§ Material for this task
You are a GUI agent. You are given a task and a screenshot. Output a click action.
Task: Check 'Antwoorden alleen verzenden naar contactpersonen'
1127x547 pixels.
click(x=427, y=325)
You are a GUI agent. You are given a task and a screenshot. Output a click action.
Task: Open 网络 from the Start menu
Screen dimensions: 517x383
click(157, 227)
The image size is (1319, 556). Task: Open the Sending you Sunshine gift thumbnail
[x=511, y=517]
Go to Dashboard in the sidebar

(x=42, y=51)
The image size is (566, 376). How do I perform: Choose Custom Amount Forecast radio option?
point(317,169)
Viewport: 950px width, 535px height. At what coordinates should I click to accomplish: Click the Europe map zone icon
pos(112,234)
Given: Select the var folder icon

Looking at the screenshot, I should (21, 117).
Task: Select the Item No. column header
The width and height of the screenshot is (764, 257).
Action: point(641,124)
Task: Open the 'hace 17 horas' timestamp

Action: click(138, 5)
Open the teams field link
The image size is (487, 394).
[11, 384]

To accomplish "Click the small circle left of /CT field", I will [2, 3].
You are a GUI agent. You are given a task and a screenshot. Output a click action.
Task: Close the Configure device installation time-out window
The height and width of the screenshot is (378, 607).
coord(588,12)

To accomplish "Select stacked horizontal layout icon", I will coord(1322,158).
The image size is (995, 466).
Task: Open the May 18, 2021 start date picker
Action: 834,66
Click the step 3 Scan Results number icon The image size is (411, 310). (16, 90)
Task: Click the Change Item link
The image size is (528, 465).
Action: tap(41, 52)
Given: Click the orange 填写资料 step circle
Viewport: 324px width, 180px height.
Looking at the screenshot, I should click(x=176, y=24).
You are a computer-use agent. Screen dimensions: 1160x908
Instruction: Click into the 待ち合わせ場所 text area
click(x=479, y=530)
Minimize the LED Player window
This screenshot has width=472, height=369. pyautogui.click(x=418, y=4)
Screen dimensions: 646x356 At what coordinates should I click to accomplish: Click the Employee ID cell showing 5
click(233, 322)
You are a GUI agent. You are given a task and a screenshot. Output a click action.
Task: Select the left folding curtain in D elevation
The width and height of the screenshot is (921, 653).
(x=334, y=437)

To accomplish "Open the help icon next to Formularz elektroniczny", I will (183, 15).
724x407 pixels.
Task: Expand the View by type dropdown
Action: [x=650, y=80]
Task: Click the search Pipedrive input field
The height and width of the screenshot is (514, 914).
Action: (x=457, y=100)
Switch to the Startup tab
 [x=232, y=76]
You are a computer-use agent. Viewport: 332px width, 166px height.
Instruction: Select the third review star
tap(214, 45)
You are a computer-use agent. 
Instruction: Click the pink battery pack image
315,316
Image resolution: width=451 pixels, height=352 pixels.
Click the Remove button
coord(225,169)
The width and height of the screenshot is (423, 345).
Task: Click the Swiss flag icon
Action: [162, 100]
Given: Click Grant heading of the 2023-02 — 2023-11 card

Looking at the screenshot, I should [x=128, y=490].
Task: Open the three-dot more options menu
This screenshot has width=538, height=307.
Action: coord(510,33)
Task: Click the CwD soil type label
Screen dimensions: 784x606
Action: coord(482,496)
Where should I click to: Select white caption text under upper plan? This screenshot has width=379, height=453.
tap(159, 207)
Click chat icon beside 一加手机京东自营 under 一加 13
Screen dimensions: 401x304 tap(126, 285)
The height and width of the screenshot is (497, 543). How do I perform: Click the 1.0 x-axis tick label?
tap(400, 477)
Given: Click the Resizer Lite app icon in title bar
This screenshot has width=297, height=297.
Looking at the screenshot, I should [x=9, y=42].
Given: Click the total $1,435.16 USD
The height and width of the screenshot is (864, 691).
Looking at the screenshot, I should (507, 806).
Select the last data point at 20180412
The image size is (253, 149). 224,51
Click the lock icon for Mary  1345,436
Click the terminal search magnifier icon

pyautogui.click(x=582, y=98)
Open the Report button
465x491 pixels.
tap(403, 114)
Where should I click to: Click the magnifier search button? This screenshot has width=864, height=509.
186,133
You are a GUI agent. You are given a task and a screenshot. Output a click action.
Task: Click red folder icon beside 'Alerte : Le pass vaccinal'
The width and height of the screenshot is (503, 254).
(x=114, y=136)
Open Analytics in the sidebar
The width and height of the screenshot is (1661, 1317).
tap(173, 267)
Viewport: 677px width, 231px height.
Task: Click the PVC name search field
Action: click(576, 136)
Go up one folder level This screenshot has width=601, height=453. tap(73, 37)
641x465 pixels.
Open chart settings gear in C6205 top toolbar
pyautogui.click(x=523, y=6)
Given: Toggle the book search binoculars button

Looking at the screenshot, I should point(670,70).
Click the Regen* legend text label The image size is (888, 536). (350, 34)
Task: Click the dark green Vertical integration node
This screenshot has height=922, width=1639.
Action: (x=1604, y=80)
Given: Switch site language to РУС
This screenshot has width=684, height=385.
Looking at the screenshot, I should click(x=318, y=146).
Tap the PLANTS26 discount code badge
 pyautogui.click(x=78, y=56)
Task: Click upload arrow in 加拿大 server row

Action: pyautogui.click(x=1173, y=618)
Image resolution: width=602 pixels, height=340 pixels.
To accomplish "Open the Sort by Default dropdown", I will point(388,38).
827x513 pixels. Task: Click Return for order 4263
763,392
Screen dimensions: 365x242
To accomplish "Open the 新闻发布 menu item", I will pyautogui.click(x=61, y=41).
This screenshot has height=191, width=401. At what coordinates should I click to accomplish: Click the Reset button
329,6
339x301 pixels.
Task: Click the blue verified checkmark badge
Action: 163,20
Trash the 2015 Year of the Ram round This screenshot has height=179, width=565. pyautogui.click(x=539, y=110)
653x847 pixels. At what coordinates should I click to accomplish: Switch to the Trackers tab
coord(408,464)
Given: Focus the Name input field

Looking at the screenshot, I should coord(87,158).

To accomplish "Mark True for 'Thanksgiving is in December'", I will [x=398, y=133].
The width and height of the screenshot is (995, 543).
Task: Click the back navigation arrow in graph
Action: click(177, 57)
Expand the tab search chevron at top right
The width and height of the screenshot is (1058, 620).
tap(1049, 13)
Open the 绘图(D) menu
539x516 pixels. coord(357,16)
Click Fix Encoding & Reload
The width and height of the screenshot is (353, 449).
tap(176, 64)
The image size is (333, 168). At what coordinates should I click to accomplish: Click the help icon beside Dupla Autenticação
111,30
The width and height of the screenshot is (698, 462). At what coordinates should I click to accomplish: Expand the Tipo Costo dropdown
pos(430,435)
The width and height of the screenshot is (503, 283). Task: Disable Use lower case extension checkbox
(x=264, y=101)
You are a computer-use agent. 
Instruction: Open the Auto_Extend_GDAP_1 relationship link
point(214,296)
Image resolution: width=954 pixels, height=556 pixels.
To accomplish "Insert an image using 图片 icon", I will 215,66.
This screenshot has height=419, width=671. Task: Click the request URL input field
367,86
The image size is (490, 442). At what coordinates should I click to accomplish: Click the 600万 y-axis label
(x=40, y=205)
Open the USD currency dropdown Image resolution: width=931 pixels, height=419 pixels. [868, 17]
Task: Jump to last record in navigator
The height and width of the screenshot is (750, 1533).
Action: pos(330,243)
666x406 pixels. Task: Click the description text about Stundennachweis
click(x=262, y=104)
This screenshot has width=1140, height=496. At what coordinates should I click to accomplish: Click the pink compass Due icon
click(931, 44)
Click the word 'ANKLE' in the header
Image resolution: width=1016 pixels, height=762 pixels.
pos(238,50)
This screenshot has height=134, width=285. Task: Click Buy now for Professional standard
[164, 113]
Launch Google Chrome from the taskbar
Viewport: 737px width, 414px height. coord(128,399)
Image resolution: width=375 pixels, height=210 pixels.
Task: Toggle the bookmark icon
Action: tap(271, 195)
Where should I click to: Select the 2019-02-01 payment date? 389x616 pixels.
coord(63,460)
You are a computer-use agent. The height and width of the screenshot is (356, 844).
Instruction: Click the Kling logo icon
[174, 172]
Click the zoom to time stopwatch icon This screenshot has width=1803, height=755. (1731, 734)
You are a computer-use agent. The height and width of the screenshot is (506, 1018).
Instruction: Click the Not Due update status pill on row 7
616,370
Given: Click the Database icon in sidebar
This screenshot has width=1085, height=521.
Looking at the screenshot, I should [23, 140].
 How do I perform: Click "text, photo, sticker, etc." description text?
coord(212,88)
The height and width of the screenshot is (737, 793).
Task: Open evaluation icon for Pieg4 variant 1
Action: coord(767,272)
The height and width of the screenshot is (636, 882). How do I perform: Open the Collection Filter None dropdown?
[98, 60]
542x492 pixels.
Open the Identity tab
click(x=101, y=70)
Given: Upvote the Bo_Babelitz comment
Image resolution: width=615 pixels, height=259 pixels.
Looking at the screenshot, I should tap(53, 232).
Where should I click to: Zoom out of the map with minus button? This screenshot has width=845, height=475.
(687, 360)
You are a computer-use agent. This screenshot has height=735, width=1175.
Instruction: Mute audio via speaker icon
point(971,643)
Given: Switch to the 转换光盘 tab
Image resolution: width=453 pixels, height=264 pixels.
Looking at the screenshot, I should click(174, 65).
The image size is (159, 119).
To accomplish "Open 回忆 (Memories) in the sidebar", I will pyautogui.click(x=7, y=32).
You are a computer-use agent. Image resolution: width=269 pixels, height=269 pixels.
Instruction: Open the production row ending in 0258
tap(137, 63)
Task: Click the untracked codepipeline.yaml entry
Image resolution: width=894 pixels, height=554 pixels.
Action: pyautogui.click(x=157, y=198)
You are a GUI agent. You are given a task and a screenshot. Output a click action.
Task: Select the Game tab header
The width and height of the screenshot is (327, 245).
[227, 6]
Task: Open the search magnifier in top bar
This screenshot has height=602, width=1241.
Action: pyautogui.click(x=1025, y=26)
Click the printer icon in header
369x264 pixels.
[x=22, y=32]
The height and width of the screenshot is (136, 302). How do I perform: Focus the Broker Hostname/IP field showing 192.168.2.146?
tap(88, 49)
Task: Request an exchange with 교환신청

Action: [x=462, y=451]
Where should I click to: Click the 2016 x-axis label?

§ Exercise aim
Could you filter the material above and copy each line that holds the word "computer"?

§ Result of the task
You are a computer-use agent. Screen dimensions: 1160x908
You are a computer-use agent. Viewport: 332px width, 166px height.
You are a computer-use agent. 
You are a computer-use agent. 
You are a computer-use agent. The height and width of the screenshot is (356, 844).
You are a computer-use agent. The height and width of the screenshot is (506, 1018).
You are a computer-use agent. This screenshot has height=735, width=1175.
You are a computer-use agent. Image resolution: width=269 pixels, height=269 pixels.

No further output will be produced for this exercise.